Incremental Sequence Learning
This work is based on the notion that you need to remember the past to predict the future, as noted in this excellent presentation on generative RNNs by Alex Graves: to predict the future steps in a sequence, the earlier part of the sequence must have been learned first.
Regular FeedForward Neural Networds (FFNNs)
A regular feedforward neural network is limited in that it can only:

Receive input in a fixed format, determined by the number of input units

Learn a mapping from inputs to outputs
While neural networks can learn complex and highly nonlinear mappings, the behavior of a feedforward neural network can be reproduced by a giant lookup table that lists the output for each input.
Sequence learning
Recurrent neural networks (RNNs) are computationally more interesting; they can produce output of variable length, and moreover they can produce behavior that extends over time; in other words, they can perform computation. From an AI perspective, this makes RNNs an interesting class of models, since thinking is a process that extends over time; it involves following associations, and cannot be adequately represented by a direct inputoutput mapping. For a classic reference see e.g. Elman’s article Finding Structure in Time.
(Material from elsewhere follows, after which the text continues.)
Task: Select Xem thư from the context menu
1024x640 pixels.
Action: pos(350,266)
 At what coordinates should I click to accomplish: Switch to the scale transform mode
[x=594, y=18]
During sequence learning, the network receives one step of the sequence at a time, and is asked to predict the next step:
Sequence learning with a recurrent neural network: A sequence, here consisting of (x,y) pairs, is fed one point at time. After receiving each point, the network outputs its prediction for the next point, where the true next point forms the target.
Sequence generation
Once the network has been trained, we can use it to generate sequences independently (notice the inverted direction of the arrows):
Sequence generation with a recurrent neural network, also known as neural network hallucination: Given an initial input (which can be random), the network produces an output. This output forms the input for the next step, and the network in this way is able to generate a complete sequence.
Mixture Distribution Networks
The task that we will be looking into here is predicting MNIST stroke sequences, where each point of the sequence represents the pen offset from the previous point. A neural network produces continuous outputs, and we could in principle directly view the output as the prediction of the next point. A more powerful approach however is to use Mixture Distribution Networks. These add two features:
 Rather than always giving the same output, the output is a mixture of several components which represent different options for the output, each having a corresponding weight or probability of being used as the output
 The output values do not directly represent the sequence values. Instead, they specify a probability distribution. Together, this means that the output of the network is a mixture distribution.
Network architecture
The architecture of the network is as follows. The input layer consists of four units, receiving the pen offsets (dx, dy) and the endofstroke (eos) and endofdigit (eod) signals. Two hidden LSTM layers of 200 units each are used. The output later contains the following output units for each of 17 mixture components: the weight of the component π, the mean (μ_{1}, μ_{2}) and standard deviation (σ_{1}, σ_{2}) of the offset, and the correlation ρ. Next, there are output units for eos and eod. Finally, 10 binary class variable outputs are present; the outputs of these are used in classification experiments only, and ignored in sequence learning experiments.
Incremental Sequence Learning
While the above diagram may suggest that sequence learning is, like regular feedforward learning, just a matter of learning the mapping from one step of a sequence to the next, there is a crucial twist: the next step does not only depend on the previous step, but may depend on all previous steps of the sequence seen so far. As steps are being received, the network can build up an internal representation of the sequence that summarizes what has been received so far.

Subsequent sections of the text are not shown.